> **Study material**
>>>

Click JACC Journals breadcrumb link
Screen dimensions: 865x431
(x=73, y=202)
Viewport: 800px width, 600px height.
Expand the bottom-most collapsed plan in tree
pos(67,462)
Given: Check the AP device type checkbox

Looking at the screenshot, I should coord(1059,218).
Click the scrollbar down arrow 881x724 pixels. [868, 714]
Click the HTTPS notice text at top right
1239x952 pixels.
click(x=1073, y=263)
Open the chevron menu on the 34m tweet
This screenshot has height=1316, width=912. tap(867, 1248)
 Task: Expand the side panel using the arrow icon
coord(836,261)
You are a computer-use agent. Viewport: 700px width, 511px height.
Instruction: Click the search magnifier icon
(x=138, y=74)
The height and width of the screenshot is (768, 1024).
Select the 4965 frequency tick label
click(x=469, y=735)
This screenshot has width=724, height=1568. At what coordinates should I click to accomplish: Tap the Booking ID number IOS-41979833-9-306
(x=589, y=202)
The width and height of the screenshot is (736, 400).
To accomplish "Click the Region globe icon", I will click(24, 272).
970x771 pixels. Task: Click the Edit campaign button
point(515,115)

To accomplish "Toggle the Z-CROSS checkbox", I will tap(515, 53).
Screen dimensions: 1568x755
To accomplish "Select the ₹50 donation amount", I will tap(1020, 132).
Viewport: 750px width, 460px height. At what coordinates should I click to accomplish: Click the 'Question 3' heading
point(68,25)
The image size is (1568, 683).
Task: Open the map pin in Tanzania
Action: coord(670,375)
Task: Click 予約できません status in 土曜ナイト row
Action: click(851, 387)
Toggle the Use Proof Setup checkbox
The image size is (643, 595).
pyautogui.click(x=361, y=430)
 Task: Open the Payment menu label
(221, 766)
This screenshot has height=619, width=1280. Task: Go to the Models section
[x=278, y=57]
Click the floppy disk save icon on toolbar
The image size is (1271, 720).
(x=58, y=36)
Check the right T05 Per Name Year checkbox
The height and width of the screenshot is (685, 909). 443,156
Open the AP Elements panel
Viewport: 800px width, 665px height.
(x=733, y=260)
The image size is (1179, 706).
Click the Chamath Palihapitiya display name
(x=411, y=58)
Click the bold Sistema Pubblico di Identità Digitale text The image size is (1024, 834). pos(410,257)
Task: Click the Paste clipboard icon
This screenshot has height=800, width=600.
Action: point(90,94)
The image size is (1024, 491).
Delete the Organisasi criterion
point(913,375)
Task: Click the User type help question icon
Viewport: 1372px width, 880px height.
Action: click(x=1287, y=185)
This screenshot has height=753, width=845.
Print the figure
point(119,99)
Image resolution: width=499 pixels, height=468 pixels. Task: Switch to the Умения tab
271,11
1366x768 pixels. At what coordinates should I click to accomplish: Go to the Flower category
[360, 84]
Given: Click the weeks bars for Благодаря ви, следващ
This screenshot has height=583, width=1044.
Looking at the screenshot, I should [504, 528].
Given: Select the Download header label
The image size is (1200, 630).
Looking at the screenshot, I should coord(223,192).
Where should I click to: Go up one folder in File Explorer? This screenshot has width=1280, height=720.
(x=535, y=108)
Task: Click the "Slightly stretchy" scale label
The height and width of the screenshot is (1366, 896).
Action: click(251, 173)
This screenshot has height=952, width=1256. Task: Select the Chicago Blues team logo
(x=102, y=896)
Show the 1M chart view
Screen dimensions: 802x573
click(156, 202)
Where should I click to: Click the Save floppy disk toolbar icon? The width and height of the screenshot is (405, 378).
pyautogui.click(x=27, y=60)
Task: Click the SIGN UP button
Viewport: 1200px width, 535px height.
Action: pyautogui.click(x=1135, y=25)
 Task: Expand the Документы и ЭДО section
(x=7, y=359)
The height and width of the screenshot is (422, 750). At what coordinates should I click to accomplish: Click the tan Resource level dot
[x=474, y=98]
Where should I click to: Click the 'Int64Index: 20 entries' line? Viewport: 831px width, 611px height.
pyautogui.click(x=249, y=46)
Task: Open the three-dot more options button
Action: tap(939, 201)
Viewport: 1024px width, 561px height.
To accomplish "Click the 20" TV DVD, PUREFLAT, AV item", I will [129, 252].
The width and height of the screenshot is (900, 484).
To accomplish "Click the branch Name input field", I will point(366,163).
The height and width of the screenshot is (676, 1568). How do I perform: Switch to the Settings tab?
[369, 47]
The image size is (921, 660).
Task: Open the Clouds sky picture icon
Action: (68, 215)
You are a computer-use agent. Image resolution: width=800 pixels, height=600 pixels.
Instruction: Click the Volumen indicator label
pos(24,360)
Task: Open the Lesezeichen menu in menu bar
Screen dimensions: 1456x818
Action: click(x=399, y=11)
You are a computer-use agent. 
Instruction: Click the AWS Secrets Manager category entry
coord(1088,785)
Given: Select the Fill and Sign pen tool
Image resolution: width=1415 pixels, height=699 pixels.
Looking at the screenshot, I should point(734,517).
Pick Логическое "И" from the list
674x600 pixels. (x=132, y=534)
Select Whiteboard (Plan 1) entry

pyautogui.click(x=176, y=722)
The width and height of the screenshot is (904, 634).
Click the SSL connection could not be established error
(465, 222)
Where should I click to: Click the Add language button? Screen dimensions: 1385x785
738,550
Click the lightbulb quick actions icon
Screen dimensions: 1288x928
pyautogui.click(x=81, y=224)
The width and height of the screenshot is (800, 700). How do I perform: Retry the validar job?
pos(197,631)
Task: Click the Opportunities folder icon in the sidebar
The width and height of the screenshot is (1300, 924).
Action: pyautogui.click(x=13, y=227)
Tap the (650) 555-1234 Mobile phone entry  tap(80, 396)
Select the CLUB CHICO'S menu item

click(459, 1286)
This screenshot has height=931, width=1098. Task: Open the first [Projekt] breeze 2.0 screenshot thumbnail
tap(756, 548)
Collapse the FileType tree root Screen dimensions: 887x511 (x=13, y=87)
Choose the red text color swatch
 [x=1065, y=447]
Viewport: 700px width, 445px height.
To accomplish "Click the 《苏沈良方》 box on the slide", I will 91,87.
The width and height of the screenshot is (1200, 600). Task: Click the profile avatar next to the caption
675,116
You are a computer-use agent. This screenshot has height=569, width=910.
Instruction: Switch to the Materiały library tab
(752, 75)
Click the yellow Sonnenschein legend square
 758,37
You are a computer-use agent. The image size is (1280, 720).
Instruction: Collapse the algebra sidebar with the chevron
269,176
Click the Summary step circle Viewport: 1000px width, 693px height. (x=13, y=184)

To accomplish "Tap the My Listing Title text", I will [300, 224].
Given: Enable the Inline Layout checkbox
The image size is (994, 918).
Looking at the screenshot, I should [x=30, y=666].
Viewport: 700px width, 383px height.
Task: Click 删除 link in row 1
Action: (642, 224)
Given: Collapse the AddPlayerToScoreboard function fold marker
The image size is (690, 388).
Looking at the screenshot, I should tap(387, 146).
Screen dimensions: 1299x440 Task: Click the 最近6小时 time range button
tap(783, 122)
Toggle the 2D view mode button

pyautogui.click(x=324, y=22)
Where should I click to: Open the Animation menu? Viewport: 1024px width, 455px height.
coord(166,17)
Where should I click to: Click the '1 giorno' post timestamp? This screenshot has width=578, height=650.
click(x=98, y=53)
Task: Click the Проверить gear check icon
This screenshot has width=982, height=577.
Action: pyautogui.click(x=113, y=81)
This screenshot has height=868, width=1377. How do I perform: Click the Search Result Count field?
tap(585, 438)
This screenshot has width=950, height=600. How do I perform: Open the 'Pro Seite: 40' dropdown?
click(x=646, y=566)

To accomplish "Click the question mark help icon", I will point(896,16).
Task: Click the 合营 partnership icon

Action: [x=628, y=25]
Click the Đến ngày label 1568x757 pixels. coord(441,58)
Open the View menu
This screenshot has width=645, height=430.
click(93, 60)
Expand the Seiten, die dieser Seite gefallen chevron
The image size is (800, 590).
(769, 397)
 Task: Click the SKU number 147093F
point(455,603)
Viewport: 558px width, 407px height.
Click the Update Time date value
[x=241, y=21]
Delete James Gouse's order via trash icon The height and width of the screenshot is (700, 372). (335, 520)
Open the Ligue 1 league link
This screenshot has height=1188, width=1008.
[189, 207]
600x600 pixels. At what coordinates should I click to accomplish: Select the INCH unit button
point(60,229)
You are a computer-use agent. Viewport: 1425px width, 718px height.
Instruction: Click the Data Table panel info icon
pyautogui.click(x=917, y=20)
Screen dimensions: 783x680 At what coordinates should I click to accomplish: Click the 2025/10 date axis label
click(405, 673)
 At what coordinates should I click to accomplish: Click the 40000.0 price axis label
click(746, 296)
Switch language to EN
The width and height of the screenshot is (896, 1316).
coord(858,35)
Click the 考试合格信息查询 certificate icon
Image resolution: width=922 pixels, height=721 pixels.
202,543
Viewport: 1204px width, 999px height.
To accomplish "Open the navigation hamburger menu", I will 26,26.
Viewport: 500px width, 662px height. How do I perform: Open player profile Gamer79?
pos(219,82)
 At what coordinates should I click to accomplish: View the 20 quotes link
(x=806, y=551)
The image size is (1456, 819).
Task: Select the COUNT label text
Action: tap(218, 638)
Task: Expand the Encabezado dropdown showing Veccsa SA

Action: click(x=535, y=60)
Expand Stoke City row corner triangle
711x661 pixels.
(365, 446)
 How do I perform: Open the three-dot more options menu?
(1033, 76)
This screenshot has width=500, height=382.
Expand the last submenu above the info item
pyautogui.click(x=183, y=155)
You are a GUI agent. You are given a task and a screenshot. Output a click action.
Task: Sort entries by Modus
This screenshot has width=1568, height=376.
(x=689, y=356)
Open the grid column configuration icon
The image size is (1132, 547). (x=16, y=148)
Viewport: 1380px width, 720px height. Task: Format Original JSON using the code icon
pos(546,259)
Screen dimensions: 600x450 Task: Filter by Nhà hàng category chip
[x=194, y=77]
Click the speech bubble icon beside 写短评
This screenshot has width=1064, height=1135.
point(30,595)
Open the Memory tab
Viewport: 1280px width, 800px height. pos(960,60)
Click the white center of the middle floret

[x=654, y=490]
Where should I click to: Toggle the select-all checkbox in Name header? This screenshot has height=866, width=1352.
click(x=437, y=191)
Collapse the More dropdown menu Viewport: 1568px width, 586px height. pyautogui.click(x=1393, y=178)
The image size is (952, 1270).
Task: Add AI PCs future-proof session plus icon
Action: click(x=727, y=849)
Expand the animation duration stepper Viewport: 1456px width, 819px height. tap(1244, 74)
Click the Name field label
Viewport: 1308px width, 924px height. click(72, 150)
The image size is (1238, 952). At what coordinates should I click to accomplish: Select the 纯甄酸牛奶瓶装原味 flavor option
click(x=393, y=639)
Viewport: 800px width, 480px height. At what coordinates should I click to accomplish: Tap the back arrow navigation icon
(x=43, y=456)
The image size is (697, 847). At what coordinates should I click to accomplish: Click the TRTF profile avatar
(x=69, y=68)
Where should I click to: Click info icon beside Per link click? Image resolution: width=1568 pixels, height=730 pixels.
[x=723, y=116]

<<<

> **What you will do**
Everything from the line containing "711x661 pixels." through the final line of the records is what you should print, exactly and with nothing added.

> **Solution to this problem**
711x661 pixels.
(365, 446)
 How do I perform: Open the three-dot more options menu?
(1033, 76)
This screenshot has width=500, height=382.
Expand the last submenu above the info item
pyautogui.click(x=183, y=155)
You are a GUI agent. You are given a task and a screenshot. Output a click action.
Task: Sort entries by Modus
This screenshot has width=1568, height=376.
(x=689, y=356)
Open the grid column configuration icon
The image size is (1132, 547). (x=16, y=148)
Viewport: 1380px width, 720px height. Task: Format Original JSON using the code icon
pos(546,259)
Screen dimensions: 600x450 Task: Filter by Nhà hàng category chip
[x=194, y=77]
Click the speech bubble icon beside 写短评
This screenshot has width=1064, height=1135.
point(30,595)
Open the Memory tab
Viewport: 1280px width, 800px height. pos(960,60)
Click the white center of the middle floret

[x=654, y=490]
Where should I click to: Toggle the select-all checkbox in Name header? This screenshot has height=866, width=1352.
click(x=437, y=191)
Collapse the More dropdown menu Viewport: 1568px width, 586px height. pyautogui.click(x=1393, y=178)
The image size is (952, 1270).
Task: Add AI PCs future-proof session plus icon
Action: click(x=727, y=849)
Expand the animation duration stepper Viewport: 1456px width, 819px height. tap(1244, 74)
Click the Name field label
Viewport: 1308px width, 924px height. click(72, 150)
The image size is (1238, 952). At what coordinates should I click to accomplish: Select the 纯甄酸牛奶瓶装原味 flavor option
click(x=393, y=639)
Viewport: 800px width, 480px height. At what coordinates should I click to accomplish: Tap the back arrow navigation icon
(x=43, y=456)
The image size is (697, 847). At what coordinates should I click to accomplish: Click the TRTF profile avatar
(x=69, y=68)
Where should I click to: Click info icon beside Per link click? Image resolution: width=1568 pixels, height=730 pixels.
[x=723, y=116]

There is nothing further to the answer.